**DO THIS**
Reproduce every one of the entries below word for word, changing nothing.

A block of data:
**********

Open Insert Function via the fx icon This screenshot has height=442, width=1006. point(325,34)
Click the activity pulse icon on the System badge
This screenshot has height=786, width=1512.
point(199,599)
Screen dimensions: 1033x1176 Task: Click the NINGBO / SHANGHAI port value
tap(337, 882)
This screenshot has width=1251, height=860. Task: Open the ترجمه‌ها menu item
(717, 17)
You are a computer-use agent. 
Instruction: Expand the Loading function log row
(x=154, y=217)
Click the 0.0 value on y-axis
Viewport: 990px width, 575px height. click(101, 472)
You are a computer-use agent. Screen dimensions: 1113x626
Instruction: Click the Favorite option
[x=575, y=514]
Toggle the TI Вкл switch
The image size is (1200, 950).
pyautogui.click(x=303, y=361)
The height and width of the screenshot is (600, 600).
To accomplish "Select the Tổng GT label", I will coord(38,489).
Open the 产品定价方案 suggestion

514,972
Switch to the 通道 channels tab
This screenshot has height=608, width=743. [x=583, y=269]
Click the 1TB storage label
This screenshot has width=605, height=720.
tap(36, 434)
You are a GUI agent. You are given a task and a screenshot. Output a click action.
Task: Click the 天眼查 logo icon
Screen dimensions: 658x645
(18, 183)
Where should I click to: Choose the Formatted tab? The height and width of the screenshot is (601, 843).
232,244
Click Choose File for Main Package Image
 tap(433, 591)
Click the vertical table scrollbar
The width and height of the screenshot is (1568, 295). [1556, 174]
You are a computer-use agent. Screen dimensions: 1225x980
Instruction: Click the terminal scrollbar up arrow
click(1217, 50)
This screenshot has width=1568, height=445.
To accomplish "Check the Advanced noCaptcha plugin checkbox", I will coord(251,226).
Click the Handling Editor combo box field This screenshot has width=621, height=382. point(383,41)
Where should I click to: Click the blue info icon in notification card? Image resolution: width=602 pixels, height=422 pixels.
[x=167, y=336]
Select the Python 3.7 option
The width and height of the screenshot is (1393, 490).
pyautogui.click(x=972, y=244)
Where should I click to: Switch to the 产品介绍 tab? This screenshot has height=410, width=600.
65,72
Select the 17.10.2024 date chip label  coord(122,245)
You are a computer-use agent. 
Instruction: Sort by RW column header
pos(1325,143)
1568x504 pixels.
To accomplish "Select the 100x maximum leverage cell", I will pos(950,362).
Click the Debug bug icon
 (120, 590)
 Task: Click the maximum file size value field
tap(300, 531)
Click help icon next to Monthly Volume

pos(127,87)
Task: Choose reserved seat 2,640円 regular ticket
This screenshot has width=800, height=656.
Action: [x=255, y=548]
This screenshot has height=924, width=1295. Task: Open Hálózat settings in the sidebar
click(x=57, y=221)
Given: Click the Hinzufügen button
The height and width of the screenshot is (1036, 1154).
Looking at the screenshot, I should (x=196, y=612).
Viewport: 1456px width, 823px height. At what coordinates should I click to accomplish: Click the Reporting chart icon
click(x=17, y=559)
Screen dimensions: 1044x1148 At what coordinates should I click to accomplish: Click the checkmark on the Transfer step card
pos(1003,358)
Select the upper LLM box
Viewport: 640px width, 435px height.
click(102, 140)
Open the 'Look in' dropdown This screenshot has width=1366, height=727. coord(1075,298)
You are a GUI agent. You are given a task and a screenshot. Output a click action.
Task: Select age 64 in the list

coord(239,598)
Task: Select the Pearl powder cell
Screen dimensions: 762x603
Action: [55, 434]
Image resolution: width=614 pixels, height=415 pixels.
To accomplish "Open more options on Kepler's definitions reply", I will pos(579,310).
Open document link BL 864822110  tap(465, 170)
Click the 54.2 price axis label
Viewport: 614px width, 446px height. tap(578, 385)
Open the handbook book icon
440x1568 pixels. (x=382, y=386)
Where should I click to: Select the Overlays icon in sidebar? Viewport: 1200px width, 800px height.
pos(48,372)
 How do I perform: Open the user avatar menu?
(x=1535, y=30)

**********

**ANSWER FOR THE TASK**
Open Insert Function via the fx icon This screenshot has height=442, width=1006. point(325,34)
Click the activity pulse icon on the System badge
This screenshot has height=786, width=1512.
point(199,599)
Screen dimensions: 1033x1176 Task: Click the NINGBO / SHANGHAI port value
tap(337, 882)
This screenshot has width=1251, height=860. Task: Open the ترجمه‌ها menu item
(717, 17)
You are a computer-use agent. 
Instruction: Expand the Loading function log row
(x=154, y=217)
Click the 0.0 value on y-axis
Viewport: 990px width, 575px height. click(101, 472)
You are a computer-use agent. Screen dimensions: 1113x626
Instruction: Click the Favorite option
[x=575, y=514]
Toggle the TI Вкл switch
The image size is (1200, 950).
pyautogui.click(x=303, y=361)
The height and width of the screenshot is (600, 600).
To accomplish "Select the Tổng GT label", I will coord(38,489).
Open the 产品定价方案 suggestion

514,972
Switch to the 通道 channels tab
This screenshot has height=608, width=743. [x=583, y=269]
Click the 1TB storage label
This screenshot has width=605, height=720.
tap(36, 434)
You are a GUI agent. You are given a task and a screenshot. Output a click action.
Task: Click the 天眼查 logo icon
Screen dimensions: 658x645
(18, 183)
Where should I click to: Choose the Formatted tab? The height and width of the screenshot is (601, 843).
232,244
Click Choose File for Main Package Image
 tap(433, 591)
Click the vertical table scrollbar
The width and height of the screenshot is (1568, 295). [1556, 174]
You are a computer-use agent. Screen dimensions: 1225x980
Instruction: Click the terminal scrollbar up arrow
click(1217, 50)
This screenshot has width=1568, height=445.
To accomplish "Check the Advanced noCaptcha plugin checkbox", I will coord(251,226).
Click the Handling Editor combo box field This screenshot has width=621, height=382. point(383,41)
Where should I click to: Click the blue info icon in notification card? Image resolution: width=602 pixels, height=422 pixels.
[x=167, y=336]
Select the Python 3.7 option
The width and height of the screenshot is (1393, 490).
pyautogui.click(x=972, y=244)
Where should I click to: Switch to the 产品介绍 tab? This screenshot has height=410, width=600.
65,72
Select the 17.10.2024 date chip label  coord(122,245)
You are a computer-use agent. 
Instruction: Sort by RW column header
pos(1325,143)
1568x504 pixels.
To accomplish "Select the 100x maximum leverage cell", I will pos(950,362).
Click the Debug bug icon
 (120, 590)
 Task: Click the maximum file size value field
tap(300, 531)
Click help icon next to Monthly Volume

pos(127,87)
Task: Choose reserved seat 2,640円 regular ticket
This screenshot has width=800, height=656.
Action: [x=255, y=548]
This screenshot has height=924, width=1295. Task: Open Hálózat settings in the sidebar
click(x=57, y=221)
Given: Click the Hinzufügen button
The height and width of the screenshot is (1036, 1154).
Looking at the screenshot, I should (x=196, y=612).
Viewport: 1456px width, 823px height. At what coordinates should I click to accomplish: Click the Reporting chart icon
click(x=17, y=559)
Screen dimensions: 1044x1148 At what coordinates should I click to accomplish: Click the checkmark on the Transfer step card
pos(1003,358)
Select the upper LLM box
Viewport: 640px width, 435px height.
click(102, 140)
Open the 'Look in' dropdown This screenshot has width=1366, height=727. coord(1075,298)
You are a GUI agent. You are given a task and a screenshot. Output a click action.
Task: Select age 64 in the list

coord(239,598)
Task: Select the Pearl powder cell
Screen dimensions: 762x603
Action: [55, 434]
Image resolution: width=614 pixels, height=415 pixels.
To accomplish "Open more options on Kepler's definitions reply", I will pos(579,310).
Open document link BL 864822110  tap(465, 170)
Click the 54.2 price axis label
Viewport: 614px width, 446px height. tap(578, 385)
Open the handbook book icon
440x1568 pixels. (x=382, y=386)
Where should I click to: Select the Overlays icon in sidebar? Viewport: 1200px width, 800px height.
pos(48,372)
 How do I perform: Open the user avatar menu?
(x=1535, y=30)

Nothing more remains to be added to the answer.